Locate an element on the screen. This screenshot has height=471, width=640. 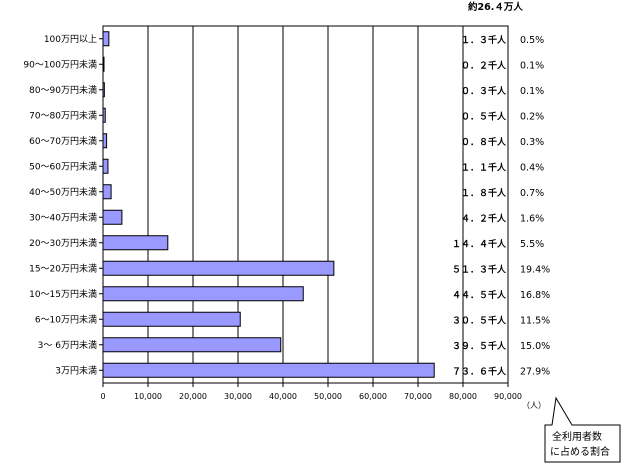
category-label: 100万円以上 is located at coordinates (70, 40).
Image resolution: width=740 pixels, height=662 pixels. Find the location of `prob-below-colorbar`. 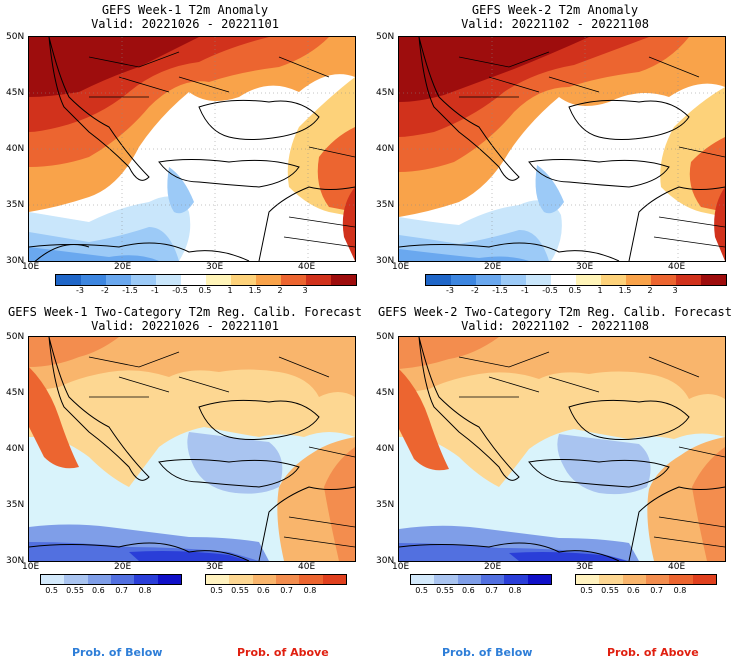

prob-below-colorbar is located at coordinates (111, 580).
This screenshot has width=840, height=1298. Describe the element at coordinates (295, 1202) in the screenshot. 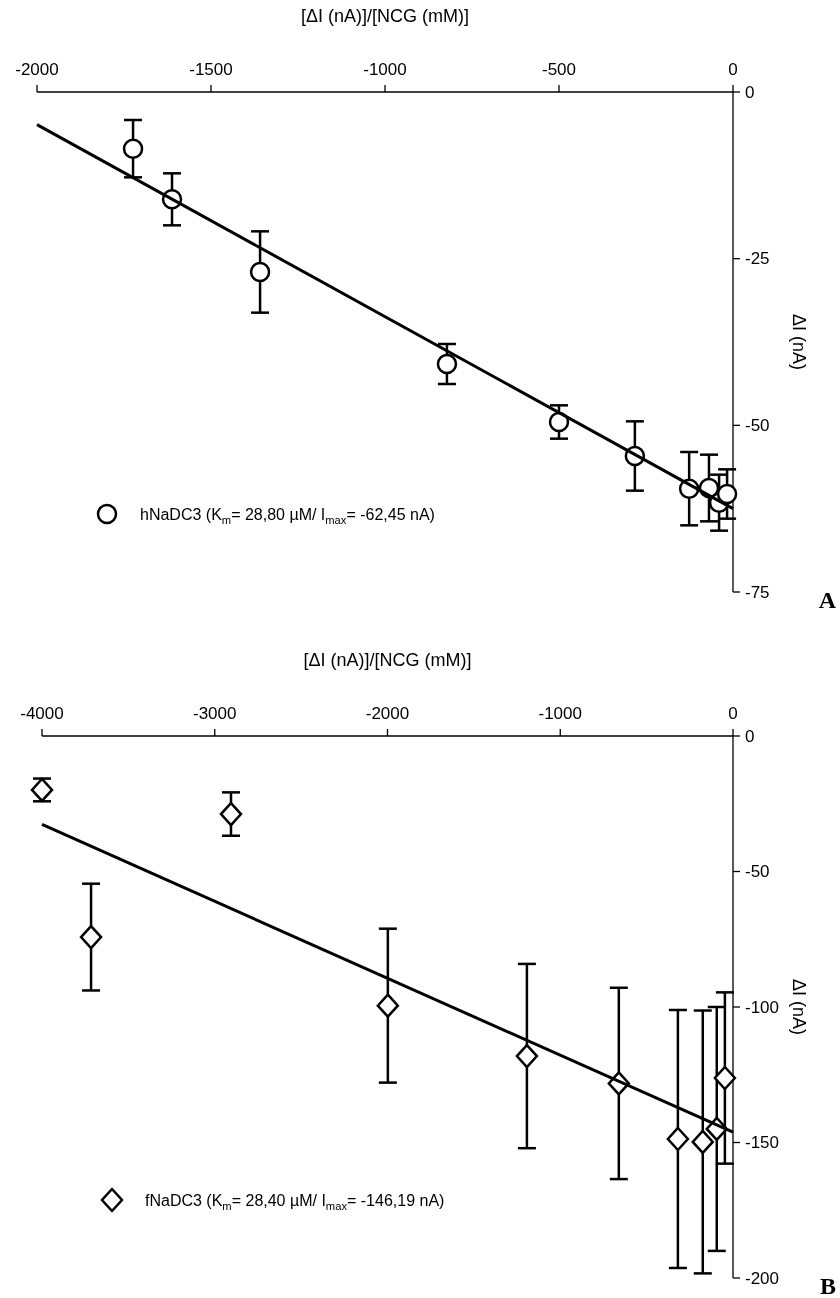

I see `legend-label: fNaDC3 (K$_{m}$= 28,40 µM/ I$_{max}$= -146,19 nA)` at that location.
•••••
• Assigned task:
Give back every one of the entries above word for word, leaving out the pictures.

• Answer box:
Locate an element on the screen. This screenshot has height=471, width=640. 
category-label: 100万円以上 is located at coordinates (70, 40).
Image resolution: width=740 pixels, height=662 pixels. Find the location of `prob-below-colorbar`. 

prob-below-colorbar is located at coordinates (111, 580).
This screenshot has width=840, height=1298. Describe the element at coordinates (295, 1202) in the screenshot. 

I see `legend-label: fNaDC3 (K$_{m}$= 28,40 µM/ I$_{max}$= -146,19 nA)` at that location.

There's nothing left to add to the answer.